## Task description
Copy the part of the items that opens with the line containing "Open the Product section" and closes with the line containing "point(314,97)", keeping every line identical and both end lines included.

## Supplied material

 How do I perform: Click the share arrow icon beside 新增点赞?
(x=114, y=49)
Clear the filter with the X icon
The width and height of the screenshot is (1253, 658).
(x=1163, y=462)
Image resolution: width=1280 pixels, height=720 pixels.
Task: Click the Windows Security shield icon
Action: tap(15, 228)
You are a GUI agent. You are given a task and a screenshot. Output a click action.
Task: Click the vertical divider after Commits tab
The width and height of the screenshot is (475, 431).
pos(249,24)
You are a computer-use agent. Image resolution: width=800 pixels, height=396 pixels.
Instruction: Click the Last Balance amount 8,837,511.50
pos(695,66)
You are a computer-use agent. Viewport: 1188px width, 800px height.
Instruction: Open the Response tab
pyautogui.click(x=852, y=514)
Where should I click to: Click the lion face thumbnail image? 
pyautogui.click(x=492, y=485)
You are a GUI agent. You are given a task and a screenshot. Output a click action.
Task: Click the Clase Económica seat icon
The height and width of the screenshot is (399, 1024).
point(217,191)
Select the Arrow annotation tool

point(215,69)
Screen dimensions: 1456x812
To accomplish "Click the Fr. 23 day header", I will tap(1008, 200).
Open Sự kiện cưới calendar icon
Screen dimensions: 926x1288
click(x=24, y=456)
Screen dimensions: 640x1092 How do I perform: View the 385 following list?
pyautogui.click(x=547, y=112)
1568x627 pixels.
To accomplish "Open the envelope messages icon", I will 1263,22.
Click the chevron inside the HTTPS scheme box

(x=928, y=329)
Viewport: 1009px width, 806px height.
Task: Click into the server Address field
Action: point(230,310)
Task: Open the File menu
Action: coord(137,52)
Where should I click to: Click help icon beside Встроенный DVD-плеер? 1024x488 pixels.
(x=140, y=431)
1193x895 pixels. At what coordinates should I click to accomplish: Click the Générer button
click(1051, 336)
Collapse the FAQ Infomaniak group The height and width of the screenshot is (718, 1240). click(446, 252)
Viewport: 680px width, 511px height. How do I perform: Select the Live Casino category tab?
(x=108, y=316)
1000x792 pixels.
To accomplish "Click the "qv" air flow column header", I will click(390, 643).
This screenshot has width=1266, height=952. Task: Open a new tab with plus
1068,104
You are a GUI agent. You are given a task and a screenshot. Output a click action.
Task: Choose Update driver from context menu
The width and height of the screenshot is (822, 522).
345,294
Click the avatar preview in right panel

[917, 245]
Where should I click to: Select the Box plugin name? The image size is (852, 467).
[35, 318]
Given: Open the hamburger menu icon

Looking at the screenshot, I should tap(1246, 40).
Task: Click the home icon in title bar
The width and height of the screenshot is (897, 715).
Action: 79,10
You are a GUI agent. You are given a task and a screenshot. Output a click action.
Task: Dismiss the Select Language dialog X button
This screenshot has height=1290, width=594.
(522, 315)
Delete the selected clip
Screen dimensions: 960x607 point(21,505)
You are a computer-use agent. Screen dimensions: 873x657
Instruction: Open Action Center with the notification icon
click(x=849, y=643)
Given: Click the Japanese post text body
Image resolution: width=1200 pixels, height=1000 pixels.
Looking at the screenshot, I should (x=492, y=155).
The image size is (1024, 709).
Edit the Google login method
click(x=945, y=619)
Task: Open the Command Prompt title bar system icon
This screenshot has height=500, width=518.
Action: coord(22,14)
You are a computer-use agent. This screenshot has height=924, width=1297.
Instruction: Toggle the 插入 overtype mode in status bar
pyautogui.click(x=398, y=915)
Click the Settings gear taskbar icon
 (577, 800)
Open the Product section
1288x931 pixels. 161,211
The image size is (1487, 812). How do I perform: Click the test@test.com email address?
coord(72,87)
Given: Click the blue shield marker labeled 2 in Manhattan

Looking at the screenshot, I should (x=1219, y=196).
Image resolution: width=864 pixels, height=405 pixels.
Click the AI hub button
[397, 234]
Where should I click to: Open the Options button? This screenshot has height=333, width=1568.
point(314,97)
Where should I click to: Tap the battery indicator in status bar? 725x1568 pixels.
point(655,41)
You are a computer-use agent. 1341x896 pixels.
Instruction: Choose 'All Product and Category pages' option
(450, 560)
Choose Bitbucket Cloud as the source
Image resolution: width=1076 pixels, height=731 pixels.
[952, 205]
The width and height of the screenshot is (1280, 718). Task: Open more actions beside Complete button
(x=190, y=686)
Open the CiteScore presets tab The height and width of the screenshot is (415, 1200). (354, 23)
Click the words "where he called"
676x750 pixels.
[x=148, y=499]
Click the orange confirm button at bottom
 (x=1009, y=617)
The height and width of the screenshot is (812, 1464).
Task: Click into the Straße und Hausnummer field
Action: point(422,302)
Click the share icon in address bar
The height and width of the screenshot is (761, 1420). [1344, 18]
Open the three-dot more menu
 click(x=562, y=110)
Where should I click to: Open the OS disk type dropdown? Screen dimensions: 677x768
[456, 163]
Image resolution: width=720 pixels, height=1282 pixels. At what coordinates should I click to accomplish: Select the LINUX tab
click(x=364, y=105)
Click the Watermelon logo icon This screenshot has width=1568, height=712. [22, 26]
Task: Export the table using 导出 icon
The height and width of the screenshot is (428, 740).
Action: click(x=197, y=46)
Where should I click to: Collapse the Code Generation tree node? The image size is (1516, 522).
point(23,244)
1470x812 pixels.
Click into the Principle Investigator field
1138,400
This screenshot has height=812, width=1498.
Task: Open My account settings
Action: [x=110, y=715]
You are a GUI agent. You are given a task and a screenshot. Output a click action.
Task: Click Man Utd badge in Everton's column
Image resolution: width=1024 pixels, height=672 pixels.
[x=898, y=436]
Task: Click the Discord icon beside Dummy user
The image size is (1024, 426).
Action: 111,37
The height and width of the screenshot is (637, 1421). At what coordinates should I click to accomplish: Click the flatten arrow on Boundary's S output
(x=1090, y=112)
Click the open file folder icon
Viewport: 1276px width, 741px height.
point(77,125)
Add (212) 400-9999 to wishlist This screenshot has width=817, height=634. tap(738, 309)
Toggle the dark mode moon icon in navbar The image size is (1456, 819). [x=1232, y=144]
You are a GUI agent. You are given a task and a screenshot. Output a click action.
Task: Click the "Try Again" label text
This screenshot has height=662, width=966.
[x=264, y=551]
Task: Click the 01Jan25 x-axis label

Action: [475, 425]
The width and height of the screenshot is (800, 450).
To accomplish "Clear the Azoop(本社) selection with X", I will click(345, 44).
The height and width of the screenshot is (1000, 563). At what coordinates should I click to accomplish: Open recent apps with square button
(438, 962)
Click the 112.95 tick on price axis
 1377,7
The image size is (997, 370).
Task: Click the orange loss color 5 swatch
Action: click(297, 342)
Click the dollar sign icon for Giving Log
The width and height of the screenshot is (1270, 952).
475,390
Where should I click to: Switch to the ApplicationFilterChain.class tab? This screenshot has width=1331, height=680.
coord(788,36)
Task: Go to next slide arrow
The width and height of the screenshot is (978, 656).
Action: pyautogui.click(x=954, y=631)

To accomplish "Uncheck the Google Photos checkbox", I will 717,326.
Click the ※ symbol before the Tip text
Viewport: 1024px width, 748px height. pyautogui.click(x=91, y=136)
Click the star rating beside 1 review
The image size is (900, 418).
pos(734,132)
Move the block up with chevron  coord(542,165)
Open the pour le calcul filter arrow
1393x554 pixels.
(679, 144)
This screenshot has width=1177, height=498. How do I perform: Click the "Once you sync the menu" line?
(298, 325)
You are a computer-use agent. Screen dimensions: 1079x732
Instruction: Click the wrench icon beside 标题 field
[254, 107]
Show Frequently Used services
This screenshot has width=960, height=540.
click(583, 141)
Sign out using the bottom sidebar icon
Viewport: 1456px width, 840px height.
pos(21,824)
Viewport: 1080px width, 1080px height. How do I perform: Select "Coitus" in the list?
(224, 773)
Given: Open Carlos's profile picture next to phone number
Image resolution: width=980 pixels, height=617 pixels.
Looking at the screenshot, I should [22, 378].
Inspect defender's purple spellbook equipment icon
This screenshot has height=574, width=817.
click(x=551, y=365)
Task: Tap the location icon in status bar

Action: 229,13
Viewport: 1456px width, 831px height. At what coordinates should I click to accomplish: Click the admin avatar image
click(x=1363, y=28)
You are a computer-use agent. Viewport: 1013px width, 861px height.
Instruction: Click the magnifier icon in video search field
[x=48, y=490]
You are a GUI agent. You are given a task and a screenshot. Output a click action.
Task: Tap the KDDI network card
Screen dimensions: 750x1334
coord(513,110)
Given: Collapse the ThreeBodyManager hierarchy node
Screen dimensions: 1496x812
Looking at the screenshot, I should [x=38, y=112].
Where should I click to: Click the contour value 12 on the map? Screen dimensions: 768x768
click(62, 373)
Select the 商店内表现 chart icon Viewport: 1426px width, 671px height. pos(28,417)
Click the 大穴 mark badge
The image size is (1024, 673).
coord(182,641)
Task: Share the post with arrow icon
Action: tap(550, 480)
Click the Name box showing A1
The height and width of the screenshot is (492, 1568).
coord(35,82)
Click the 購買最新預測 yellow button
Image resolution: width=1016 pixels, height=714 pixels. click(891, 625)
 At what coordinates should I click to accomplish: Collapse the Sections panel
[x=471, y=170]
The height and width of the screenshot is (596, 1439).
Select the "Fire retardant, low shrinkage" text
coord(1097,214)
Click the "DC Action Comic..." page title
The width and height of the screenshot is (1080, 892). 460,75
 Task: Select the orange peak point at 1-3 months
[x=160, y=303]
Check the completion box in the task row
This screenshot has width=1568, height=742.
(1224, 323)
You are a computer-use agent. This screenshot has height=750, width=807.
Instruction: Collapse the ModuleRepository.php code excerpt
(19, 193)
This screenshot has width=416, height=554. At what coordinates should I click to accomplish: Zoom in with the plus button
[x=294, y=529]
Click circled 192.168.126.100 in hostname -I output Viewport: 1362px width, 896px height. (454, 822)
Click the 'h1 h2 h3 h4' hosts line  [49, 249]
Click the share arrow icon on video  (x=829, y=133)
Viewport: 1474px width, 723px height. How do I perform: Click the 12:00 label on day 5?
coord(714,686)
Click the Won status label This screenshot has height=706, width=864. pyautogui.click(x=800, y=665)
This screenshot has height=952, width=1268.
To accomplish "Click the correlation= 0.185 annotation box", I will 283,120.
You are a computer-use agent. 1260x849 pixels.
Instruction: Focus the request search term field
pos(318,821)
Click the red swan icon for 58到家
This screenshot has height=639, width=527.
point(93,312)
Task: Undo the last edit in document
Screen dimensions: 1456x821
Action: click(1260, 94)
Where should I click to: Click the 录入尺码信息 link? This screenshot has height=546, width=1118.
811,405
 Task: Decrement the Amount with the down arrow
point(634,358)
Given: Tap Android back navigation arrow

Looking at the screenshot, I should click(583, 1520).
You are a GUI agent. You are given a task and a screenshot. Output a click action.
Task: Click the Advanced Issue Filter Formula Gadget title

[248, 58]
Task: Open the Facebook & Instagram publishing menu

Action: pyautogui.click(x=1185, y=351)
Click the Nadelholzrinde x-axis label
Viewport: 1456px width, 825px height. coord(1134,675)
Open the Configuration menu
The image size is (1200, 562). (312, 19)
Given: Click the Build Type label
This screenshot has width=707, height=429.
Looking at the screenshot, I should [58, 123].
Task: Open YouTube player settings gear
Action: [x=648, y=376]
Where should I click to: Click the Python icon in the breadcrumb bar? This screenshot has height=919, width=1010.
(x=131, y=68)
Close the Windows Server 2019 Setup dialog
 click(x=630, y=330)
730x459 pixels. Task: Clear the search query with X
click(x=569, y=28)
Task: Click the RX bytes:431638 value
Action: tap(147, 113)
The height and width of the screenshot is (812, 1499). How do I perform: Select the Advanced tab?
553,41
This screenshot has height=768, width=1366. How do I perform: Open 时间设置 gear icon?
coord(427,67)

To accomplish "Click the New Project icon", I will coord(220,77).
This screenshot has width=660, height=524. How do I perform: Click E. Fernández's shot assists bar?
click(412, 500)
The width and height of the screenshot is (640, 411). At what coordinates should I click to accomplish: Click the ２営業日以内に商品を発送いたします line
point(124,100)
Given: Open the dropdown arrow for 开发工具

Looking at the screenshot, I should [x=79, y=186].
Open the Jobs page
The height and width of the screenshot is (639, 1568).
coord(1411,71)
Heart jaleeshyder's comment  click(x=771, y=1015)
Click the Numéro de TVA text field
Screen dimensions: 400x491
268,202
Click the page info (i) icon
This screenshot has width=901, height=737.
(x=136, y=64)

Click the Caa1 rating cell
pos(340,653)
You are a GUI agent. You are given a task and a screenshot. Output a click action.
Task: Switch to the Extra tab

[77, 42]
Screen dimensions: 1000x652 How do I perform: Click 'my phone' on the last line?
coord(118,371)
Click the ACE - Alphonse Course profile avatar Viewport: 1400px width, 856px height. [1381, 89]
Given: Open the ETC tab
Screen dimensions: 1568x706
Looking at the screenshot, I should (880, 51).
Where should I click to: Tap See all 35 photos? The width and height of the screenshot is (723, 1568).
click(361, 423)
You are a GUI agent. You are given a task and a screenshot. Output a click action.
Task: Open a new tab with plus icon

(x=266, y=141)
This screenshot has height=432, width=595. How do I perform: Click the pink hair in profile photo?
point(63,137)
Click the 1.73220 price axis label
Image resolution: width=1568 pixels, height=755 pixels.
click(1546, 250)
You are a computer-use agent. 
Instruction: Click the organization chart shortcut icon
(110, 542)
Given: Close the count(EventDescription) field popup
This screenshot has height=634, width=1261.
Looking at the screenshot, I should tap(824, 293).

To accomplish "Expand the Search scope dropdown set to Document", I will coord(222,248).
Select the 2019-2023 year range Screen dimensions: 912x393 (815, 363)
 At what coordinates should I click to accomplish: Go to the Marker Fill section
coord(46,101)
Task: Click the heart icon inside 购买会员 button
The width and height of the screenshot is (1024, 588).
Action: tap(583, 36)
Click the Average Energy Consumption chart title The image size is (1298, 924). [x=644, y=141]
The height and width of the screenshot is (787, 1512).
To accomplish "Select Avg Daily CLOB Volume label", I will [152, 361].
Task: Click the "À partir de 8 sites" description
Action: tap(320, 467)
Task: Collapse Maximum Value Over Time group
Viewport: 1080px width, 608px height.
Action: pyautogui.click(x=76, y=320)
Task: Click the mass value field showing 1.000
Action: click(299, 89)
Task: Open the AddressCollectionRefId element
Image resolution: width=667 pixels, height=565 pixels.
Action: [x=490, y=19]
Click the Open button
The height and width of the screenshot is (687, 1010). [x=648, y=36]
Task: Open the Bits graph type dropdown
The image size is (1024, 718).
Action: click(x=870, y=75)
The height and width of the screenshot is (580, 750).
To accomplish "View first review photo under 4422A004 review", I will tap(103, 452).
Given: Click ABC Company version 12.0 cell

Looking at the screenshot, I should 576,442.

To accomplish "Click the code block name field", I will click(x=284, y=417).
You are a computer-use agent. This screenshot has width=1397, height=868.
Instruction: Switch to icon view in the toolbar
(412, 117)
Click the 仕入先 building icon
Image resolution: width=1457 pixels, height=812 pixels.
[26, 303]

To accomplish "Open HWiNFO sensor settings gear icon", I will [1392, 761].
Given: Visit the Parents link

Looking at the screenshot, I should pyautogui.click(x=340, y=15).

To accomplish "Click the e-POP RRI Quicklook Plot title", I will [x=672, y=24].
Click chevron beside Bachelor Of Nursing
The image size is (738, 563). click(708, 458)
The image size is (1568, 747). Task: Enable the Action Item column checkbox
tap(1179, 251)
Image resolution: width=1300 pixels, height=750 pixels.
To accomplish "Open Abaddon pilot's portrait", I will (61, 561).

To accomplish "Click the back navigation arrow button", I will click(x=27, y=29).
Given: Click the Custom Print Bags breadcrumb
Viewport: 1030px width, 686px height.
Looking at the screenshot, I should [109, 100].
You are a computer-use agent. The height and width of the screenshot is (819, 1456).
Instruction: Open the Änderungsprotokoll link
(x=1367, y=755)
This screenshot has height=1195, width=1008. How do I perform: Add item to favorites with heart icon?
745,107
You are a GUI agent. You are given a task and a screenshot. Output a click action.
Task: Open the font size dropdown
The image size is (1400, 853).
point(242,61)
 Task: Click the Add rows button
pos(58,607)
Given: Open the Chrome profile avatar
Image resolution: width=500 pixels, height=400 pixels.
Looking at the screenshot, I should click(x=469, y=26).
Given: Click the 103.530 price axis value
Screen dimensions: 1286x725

## Solution to the exercise
Open the Product section
1288x931 pixels. 161,211
The image size is (1487, 812). How do I perform: Click the test@test.com email address?
coord(72,87)
Given: Click the blue shield marker labeled 2 in Manhattan

Looking at the screenshot, I should (x=1219, y=196).
Image resolution: width=864 pixels, height=405 pixels.
Click the AI hub button
[397, 234]
Where should I click to: Open the Options button? This screenshot has height=333, width=1568.
point(314,97)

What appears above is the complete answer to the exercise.